Next step needed to protect children from tobacco harm

  • Theme of today's World No Tobacco Day is protecting youth from industry manipulation
  • Growing concerns over cigarette engineering designed to get children hooked
  • Western Australia leading charge in making tobacco products less appealing to young people 
  • The McGowan Government is leading the charge across Australia in considering bold new measures to combat the way cigarettes are engineered.

    There are growing concerns that it is not only the ingredients in tobacco products that are highly dangerous, but also the way they are manipulated which makes the taste more appealing.

    This includes designing filters with special venting and 'squeeze' flavour capsules that can be crushed to release flavours that mask the chemical taste.

    As a result, young people trying them for the first time can more easily inhale without the harsh taste, and this can lead to quicker addiction and a considerably shorter and unhealthy lifetime of smoking.

    Health Minister Roger Cook is planning to raise his concerns with Commonwealth, State and Territory health ministers to investigate whether new laws were needed to control the composition and engineering of cigarettes.

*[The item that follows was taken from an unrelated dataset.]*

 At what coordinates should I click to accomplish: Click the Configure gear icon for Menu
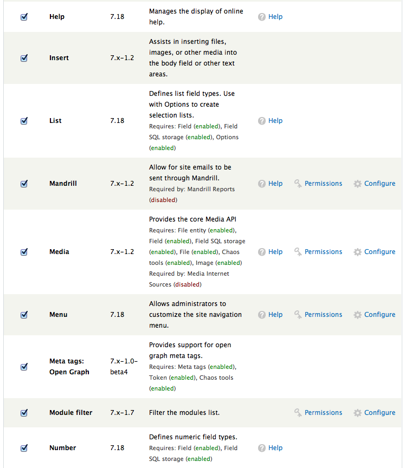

    New measures to regulate the ingredients and design of tobacco products are seen as the 'next step' in tobacco control and have been identified in key planning strategies including the World Health Organization Framework Convention on Tobacco Control, the National Tobacco Strategy 2012-2018 and the Western Australian Health Promotion Strategic Framework 2017-2021.

    Australia has been a world leader in tobacco control measures such as plain packaging, and last year the McGowan Government introduced a raft of laws, including several specifically aimed at reducing tobacco exposure in children.

    These include banning the sale of fruit and confectionery-flavoured cigarettes, and packets that can be split into smaller packs of less than 20 cigarettes to appeal to children.

    From September this year, retail shop assistants under the age of 18 will not be able to sell tobacco products.

    This is part of the McGowan Government's plan build on its success story in significantly reducing smoking rates in children.

    Weekly smoking rates in 12 to 17-year-old school students fell from 21 per cent in 1984 to five per cent in 2017. Over the same period, the proportion who had never smoked increased from 32 to 83 per cent.

    As stated by Health Minister Roger Cook:

    "While the fall in the number of Western Australian kids and teenagers smoking is very encouraging, we know the tobacco industry is always looking for new ways to get them hooked and make it hard for them to quit.

    "I will be raising the issue of the contents and design of tobacco products with my health colleagues in other States to look at what we can do to regulate products.

    "Requiring full disclosure of individual cigarette ingredients has been on the national tobacco control agenda in Australia for many years, and merits further consideration.

    "We cannot sit back on our laurels while we still have more than 1,500 Western Australians dying each year because they smoked, and we certainly don't want any new generations of smokers."